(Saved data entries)
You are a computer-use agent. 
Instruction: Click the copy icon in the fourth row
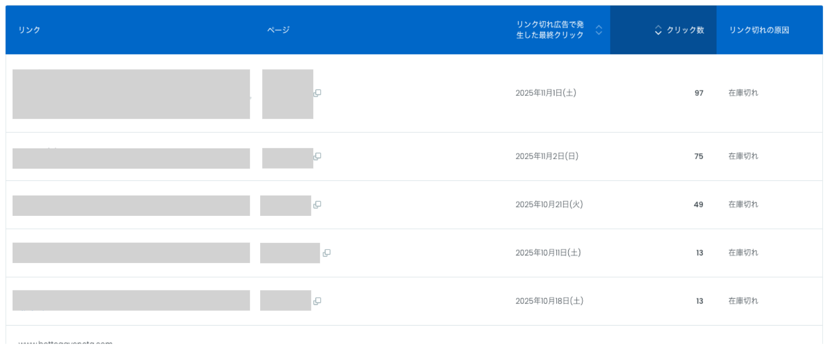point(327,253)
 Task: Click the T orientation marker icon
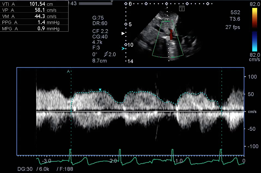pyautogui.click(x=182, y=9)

--

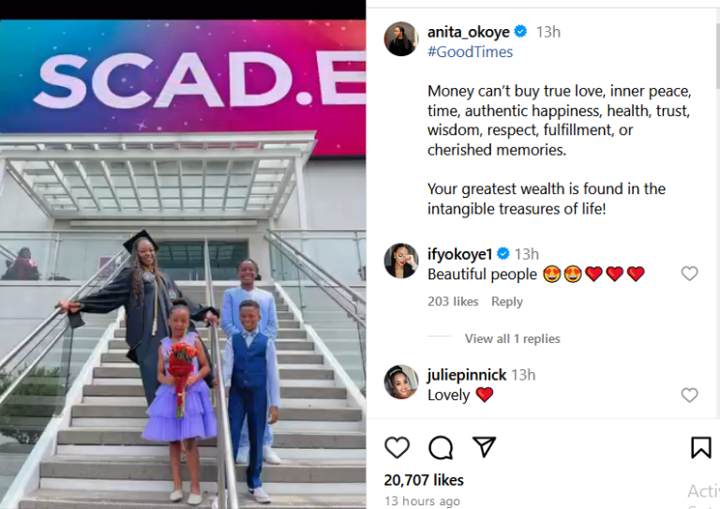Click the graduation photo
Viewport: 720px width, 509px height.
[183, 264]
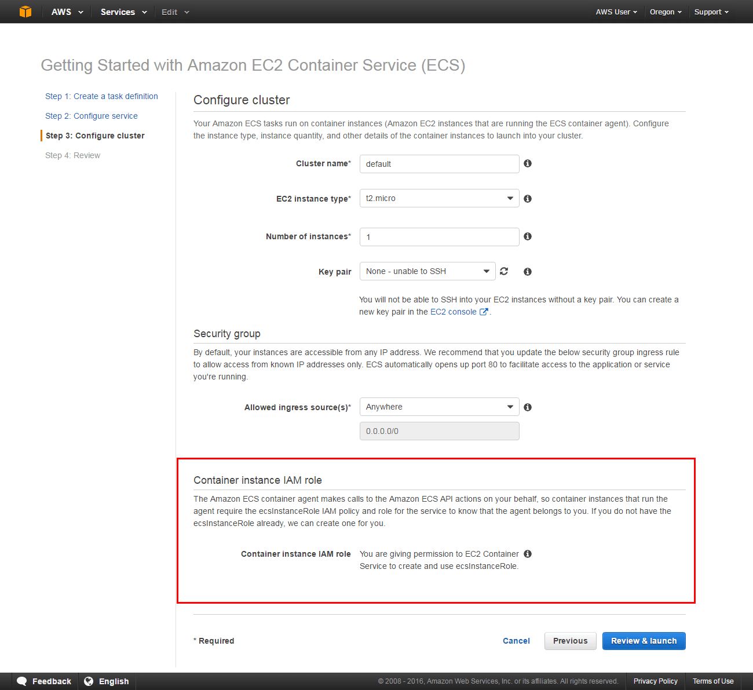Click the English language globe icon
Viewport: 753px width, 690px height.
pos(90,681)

* * *

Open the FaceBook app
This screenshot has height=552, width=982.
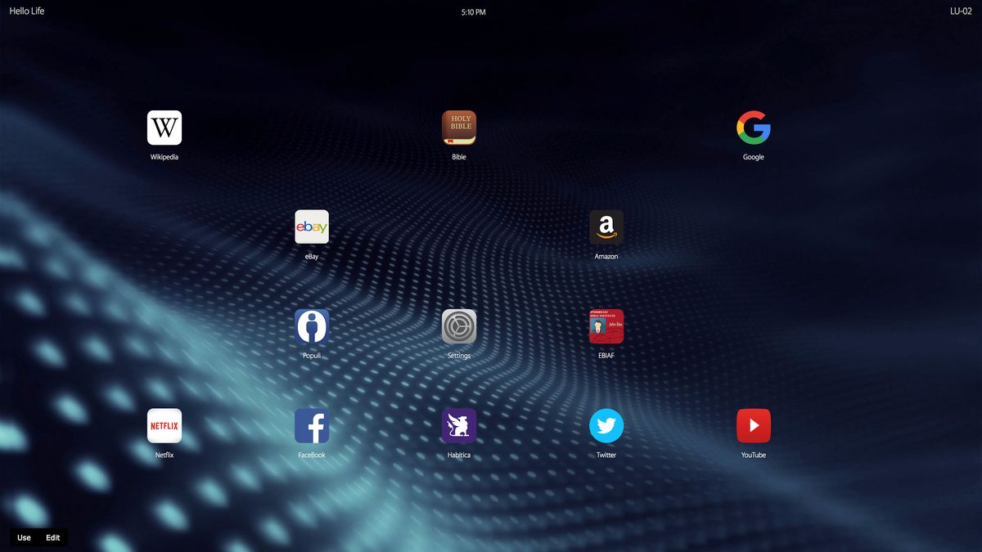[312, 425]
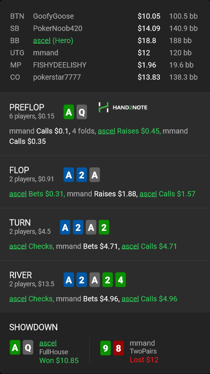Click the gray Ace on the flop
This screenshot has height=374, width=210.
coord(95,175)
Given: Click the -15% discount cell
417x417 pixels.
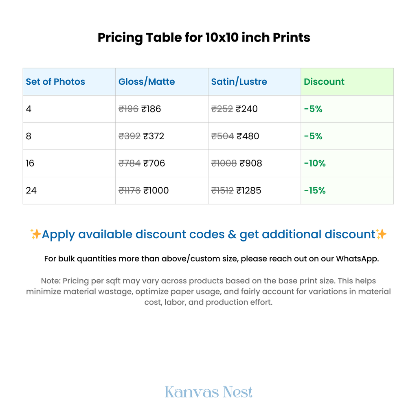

WHAT TO DO>
Reproduce the lines above word for word, starting at the line that contains "Open the FaceBook app" and ending after the line that contains "417x417 pixels.". Leave out the pictures.

OUTPUT FOR THIS EXERCISE>
Open the FaceBook app
This screenshot has height=552, width=982.
[312, 425]
Click the gray Ace on the flop
This screenshot has height=374, width=210.
coord(95,175)
Given: Click the -15% discount cell
417x417 pixels.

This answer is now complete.